# Task to complete:
Could you arrange the listing lines as a JSON list of strings, one string per line with blank lines dropped, starting at the line containing "1456x819 pixels. How" and ending at the line containing "pyautogui.click(x=946, y=418)"? Leave the pictures out.

# Supplied material:
--- begin ---
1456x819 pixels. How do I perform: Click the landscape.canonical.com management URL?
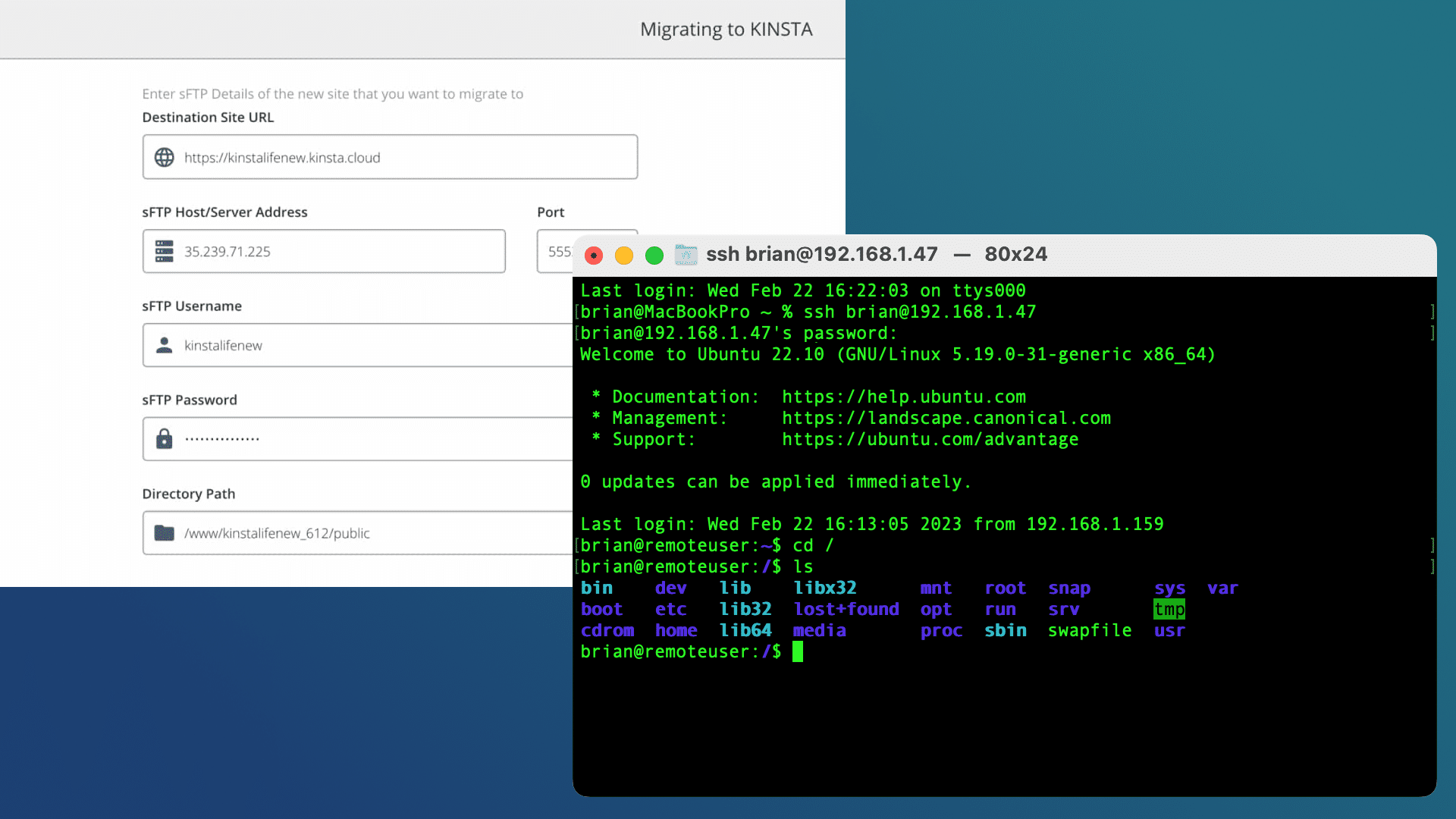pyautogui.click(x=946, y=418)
--- end ---
--- begin ---
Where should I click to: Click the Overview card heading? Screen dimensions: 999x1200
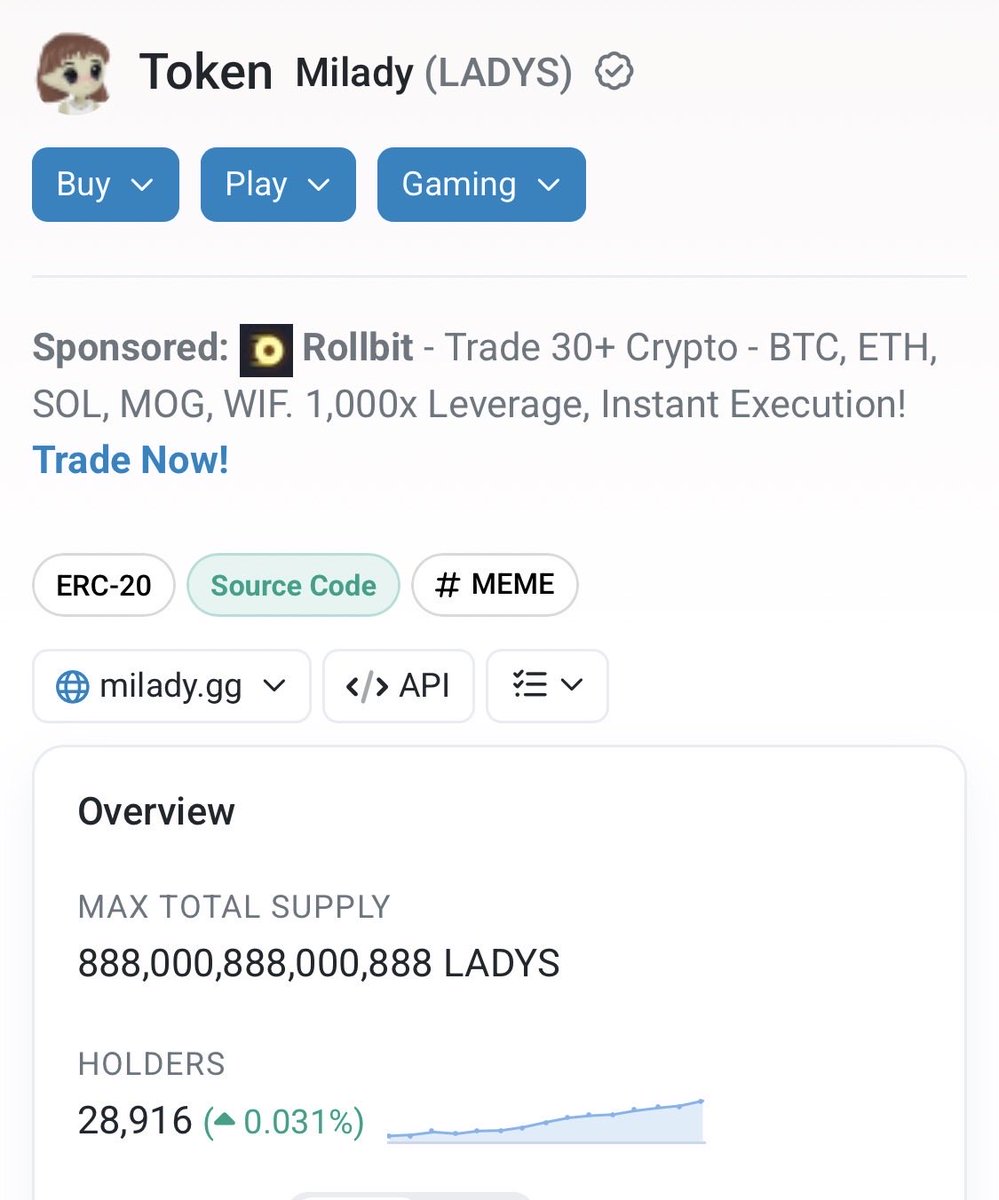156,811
--- end ---
--- begin ---
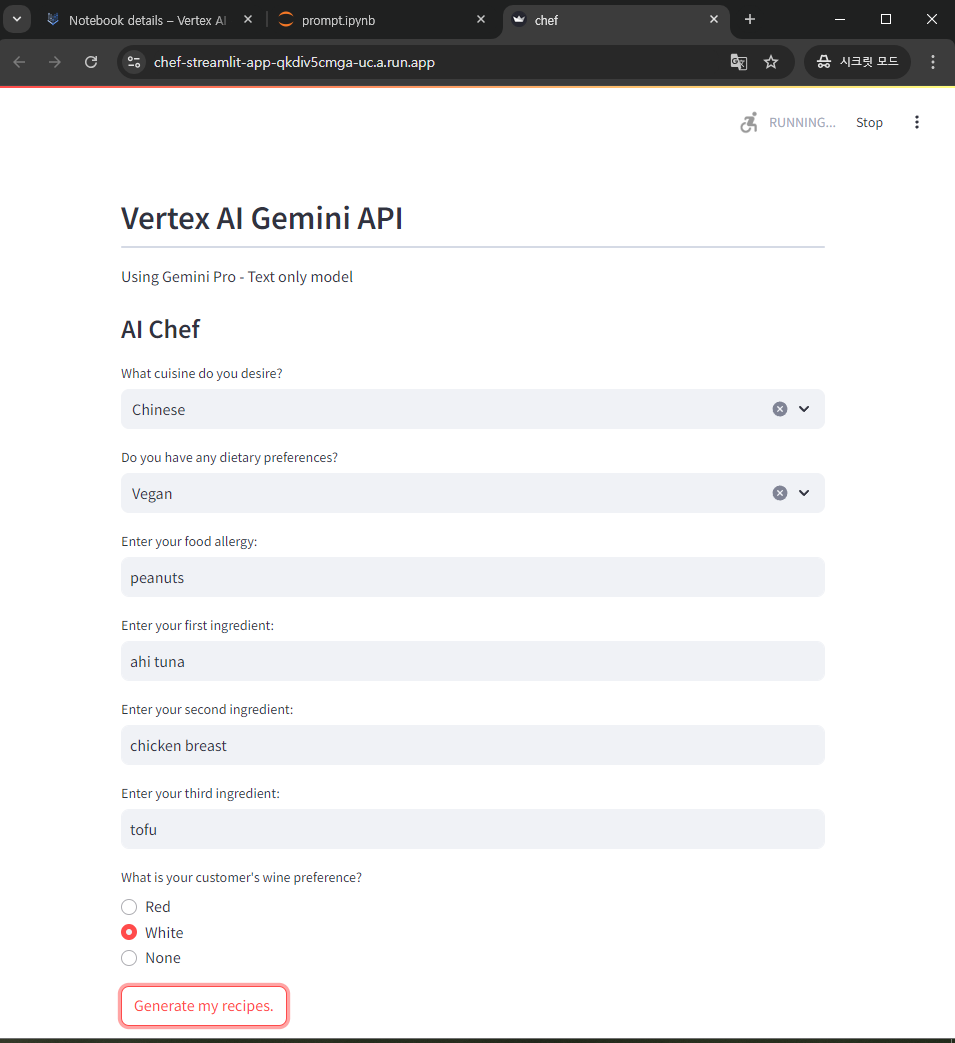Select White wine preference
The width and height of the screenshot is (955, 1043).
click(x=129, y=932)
--- end ---
# Result of the task:
[
  "1456x819 pixels. How do I perform: Click the landscape.canonical.com management URL?",
  "pyautogui.click(x=946, y=418)"
]